Start of PASSAGE
What the iPhone 3GS means

So the iPhone 3GS is about to drop. (I just got an iPhone 3G, so I’m eligible to return it and get this new one.) This is what’s most important about it:

GPS (which determines the device’s location) + digital compass (which determines the device’s current direction it’s being pointed in) + tilt sensors (which determine what angle the device is pointed at) + video camera = augmented reality.

The screen shows what the video camera is “seeing”. You point it at a building. The sensors “know” you’re at longitude X latitude Y, facing 35 degrees from true north, phone pointed directly ahead. It queries Google Maps, finds out what building/object is closest to longitude X / latitude Y, at a 35 degree angle.

It puts that information on the screen, overlaid on top of whatever you’re pointing your camera at. What’s this building? It’s the Chelsea Hotel. Click here for the Wikipedia entry, or the Yelp entry. Here’s a photostream of Sid Vicious being escorted out of this building in 1978 after allegedly murdering his girlfriend. Oh, he walked right by where you’re standing.
End of PASSAGE
Start of EXERCISE MATERIAL
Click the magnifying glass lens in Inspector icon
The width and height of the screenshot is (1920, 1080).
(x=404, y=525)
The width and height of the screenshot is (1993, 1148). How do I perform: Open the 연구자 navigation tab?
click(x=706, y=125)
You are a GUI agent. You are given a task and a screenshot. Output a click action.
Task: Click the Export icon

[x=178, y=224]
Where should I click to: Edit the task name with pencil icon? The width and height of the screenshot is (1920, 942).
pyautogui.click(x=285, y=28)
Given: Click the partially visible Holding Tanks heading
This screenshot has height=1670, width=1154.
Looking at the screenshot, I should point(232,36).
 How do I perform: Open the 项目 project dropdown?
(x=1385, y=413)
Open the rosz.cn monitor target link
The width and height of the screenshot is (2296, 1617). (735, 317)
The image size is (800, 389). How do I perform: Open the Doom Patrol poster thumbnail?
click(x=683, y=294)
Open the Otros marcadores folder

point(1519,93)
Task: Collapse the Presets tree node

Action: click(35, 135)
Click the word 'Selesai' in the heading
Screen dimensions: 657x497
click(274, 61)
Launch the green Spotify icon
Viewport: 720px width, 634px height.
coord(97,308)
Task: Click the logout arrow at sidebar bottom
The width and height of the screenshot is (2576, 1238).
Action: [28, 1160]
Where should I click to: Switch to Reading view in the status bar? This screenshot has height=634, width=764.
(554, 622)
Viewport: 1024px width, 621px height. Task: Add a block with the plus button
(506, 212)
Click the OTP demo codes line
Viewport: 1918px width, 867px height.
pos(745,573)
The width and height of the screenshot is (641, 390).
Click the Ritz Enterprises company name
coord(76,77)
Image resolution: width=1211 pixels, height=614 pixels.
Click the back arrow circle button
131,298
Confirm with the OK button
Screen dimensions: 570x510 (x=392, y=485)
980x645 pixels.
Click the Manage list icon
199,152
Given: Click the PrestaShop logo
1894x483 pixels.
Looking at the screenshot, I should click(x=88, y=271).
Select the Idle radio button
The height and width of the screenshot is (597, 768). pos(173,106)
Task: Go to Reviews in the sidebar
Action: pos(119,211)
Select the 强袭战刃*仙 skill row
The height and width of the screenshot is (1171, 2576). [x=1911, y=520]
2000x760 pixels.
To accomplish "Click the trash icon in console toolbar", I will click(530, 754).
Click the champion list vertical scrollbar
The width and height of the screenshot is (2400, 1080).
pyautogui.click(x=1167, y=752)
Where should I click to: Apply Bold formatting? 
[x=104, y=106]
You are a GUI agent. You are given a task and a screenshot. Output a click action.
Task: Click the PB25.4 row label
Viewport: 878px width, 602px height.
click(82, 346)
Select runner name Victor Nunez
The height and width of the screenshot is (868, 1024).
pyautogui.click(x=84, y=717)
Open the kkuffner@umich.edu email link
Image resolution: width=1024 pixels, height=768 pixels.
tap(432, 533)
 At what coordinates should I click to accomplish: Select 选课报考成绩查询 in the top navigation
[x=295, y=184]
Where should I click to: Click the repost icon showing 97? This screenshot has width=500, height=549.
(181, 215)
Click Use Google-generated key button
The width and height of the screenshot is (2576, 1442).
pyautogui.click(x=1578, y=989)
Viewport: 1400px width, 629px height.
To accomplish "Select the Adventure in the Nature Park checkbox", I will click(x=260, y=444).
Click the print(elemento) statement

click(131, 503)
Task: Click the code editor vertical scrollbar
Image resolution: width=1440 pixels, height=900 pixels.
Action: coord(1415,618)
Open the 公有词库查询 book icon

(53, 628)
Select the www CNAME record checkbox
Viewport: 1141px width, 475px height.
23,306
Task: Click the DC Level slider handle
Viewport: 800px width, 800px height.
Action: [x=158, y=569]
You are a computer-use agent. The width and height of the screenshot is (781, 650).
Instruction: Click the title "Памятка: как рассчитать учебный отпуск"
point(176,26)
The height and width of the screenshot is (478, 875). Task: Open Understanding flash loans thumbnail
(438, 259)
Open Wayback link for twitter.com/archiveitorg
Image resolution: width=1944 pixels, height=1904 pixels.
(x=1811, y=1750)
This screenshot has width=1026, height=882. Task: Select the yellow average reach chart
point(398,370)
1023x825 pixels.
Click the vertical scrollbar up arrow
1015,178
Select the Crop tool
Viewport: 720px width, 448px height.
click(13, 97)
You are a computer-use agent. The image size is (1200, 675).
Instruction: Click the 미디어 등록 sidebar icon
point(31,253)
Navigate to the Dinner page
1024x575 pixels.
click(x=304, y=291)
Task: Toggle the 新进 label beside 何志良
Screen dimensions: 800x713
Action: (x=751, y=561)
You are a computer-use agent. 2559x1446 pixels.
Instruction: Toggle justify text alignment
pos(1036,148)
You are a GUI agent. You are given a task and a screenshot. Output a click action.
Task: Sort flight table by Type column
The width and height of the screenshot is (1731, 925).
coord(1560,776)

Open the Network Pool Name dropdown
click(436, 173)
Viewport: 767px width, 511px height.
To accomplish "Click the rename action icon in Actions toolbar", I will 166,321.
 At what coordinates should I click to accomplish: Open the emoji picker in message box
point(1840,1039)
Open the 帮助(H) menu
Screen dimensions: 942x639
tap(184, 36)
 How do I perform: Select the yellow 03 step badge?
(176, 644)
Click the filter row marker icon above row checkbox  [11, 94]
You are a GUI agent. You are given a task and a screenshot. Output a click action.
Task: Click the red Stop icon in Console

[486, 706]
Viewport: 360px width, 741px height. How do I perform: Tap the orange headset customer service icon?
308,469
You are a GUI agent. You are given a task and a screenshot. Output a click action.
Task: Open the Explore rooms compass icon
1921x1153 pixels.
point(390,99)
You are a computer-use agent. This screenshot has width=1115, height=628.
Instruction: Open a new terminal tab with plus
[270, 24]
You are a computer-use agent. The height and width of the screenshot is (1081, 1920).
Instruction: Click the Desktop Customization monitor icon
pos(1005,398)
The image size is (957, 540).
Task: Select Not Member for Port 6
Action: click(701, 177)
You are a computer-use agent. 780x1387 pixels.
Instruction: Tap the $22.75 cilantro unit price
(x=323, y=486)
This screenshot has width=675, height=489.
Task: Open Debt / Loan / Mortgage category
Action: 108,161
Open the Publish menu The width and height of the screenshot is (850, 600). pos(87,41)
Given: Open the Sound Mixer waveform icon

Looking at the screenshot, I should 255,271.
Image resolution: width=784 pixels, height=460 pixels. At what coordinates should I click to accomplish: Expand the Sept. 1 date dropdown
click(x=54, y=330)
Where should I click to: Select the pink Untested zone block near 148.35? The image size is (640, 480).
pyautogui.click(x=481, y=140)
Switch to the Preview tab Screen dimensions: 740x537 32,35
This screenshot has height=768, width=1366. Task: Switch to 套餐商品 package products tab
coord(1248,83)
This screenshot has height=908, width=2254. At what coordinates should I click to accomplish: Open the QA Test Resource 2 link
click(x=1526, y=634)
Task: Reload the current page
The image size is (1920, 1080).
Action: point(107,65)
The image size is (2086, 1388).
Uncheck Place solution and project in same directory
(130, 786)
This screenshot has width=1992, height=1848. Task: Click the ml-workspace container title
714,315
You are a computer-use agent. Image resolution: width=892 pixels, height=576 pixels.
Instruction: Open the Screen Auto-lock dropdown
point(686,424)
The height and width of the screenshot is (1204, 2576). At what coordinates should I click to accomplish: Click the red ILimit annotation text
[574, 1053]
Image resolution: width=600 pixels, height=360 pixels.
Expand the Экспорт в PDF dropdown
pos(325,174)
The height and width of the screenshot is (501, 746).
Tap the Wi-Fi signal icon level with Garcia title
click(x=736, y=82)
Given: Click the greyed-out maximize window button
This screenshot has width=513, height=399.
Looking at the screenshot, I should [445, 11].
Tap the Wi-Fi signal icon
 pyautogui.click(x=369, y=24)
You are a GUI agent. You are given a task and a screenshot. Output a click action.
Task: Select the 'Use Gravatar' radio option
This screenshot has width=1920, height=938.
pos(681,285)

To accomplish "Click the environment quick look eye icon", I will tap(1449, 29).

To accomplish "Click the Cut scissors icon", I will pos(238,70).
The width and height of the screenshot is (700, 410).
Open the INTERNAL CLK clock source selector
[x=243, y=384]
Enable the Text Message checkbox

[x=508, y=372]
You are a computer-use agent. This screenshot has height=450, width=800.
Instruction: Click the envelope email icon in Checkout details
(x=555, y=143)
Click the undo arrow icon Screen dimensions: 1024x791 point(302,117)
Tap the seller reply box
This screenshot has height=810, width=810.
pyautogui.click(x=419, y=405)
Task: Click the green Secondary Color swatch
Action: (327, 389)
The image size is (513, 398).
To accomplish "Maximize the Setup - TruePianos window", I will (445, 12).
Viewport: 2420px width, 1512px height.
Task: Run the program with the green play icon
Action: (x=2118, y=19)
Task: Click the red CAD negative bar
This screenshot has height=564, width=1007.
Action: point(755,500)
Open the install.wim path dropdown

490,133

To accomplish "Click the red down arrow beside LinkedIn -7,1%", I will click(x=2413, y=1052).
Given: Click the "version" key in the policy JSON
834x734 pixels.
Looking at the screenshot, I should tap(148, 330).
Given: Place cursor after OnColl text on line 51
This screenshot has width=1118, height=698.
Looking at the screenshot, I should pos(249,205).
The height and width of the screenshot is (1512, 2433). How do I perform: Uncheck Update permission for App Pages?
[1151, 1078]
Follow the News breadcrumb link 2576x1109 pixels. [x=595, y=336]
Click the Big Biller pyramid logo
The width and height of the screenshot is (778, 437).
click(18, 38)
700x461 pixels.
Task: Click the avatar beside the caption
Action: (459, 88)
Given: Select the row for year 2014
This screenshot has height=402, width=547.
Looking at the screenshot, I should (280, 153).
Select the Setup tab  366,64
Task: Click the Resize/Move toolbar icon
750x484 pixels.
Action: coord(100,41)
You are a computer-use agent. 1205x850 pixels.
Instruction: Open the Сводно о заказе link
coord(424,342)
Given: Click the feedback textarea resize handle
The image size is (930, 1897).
End of EXERCISE MATERIAL
__DIRECTION 1__.
In the post about the iPhone 3GS, which hotel is given as the building the camera is pointed at?
__DIRECTION 2__.
Write out the lines of the listing from the line with "You are a computer-use agent. The image" up to and including the line with "point(390,99)", reproducing each one exactly.

__CORRECT ANSWER 1__.
The Chelsea Hotel.

__CORRECT ANSWER 2__.
You are a computer-use agent. The image size is (1200, 675).
Instruction: Click the 미디어 등록 sidebar icon
point(31,253)
Navigate to the Dinner page
1024x575 pixels.
click(x=304, y=291)
Task: Toggle the 新进 label beside 何志良
Screen dimensions: 800x713
Action: (x=751, y=561)
You are a computer-use agent. 2559x1446 pixels.
Instruction: Toggle justify text alignment
pos(1036,148)
You are a GUI agent. You are given a task and a screenshot. Output a click action.
Task: Sort flight table by Type column
The width and height of the screenshot is (1731, 925).
coord(1560,776)

Open the Network Pool Name dropdown
click(436, 173)
Viewport: 767px width, 511px height.
To accomplish "Click the rename action icon in Actions toolbar", I will 166,321.
 At what coordinates should I click to accomplish: Open the emoji picker in message box
point(1840,1039)
Open the 帮助(H) menu
Screen dimensions: 942x639
tap(184, 36)
 How do I perform: Select the yellow 03 step badge?
(176, 644)
Click the filter row marker icon above row checkbox  [11, 94]
You are a GUI agent. You are given a task and a screenshot. Output a click action.
Task: Click the red Stop icon in Console

[486, 706]
Viewport: 360px width, 741px height. How do I perform: Tap the orange headset customer service icon?
308,469
You are a GUI agent. You are given a task and a screenshot. Output a click action.
Task: Open the Explore rooms compass icon
1921x1153 pixels.
point(390,99)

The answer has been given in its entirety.